SELECTED TEXT:
■ ■ ■
If there is any other path that leads to `if B goto e` (and therefore
`unsafe()`) without going through `if A goto e`, then a nospec will
still be needed there. However, this patch assumes this other path will
be explored separately and therefore be discovered by the verifier even
if the exploration discussed here stops at the nospec.
This patch furthermore has the unfortunate consequence that Spectre v1
mitigations now only support architectures which implement BPF_NOSPEC.
Before this commit, Spectre v1 mitigations prevented exploits by
rejecting the programs on all architectures. Because some JITs do not
implement BPF_NOSPEC, this patch therefore may regress unpriv BPF's
security to a limited extent:
* The regression is limited to systems vulnerable to Spectre v1, have
unprivileged BPF enabled, and do NOT emit insns for BPF_NOSPEC. The
latter is not the case for x86 64- and 32-bit, arm64, and powerpc
64-bit and they are therefore not affected by the regression.
According to commit a6f6a95f2580 ("LoongArch, bpf: Fix jit to skip
speculation barrier opcode"), LoongArch is not vulnerable to Spectre
v1 and therefore also not affected by the regression.
* To the best of my knowledge this regression may therefore only affect
MIPS. This is deemed acceptable because unpriv BPF is still disabled
there by default. As stated in a previous commit, BPF_NOSPEC could be
implemented for MIPS based on GCC's speculation_barrier
implementation.
* It is unclear which other architectures (besides x86 64- and 32-bit,
ARM64, PowerPC 64-bit, LoongArch, and MIPS) supported by the kernel
are vulnerable to Spectre v1. Also, it is not clear if barriers are
available on these architectures. Implementing BPF_NOSPEC on these
architectures therefore is non-trivial. Searching GCC and the kernel
for speculation barrier implementations for these architectures
yielded no result.
■ ■ ■
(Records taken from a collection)
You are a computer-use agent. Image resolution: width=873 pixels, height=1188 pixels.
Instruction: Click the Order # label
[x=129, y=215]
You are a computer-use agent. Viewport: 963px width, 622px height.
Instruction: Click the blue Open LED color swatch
■ ■ ■
Answer these questions about the patch description:
1. Before this commit, how did Spectre v1 mitigations prevent exploits?
2. Which architectures emit instructions for BPF_NOSPEC and so are not affected by the regression?
3. Why is the possible regression on MIPS considered acceptable?

OUTPUT:
1. They rejected the programs on all architectures.
2. x86 64- and 32-bit, arm64, and powerpc 64-bit.
3. Unprivileged BPF is still disabled there by default.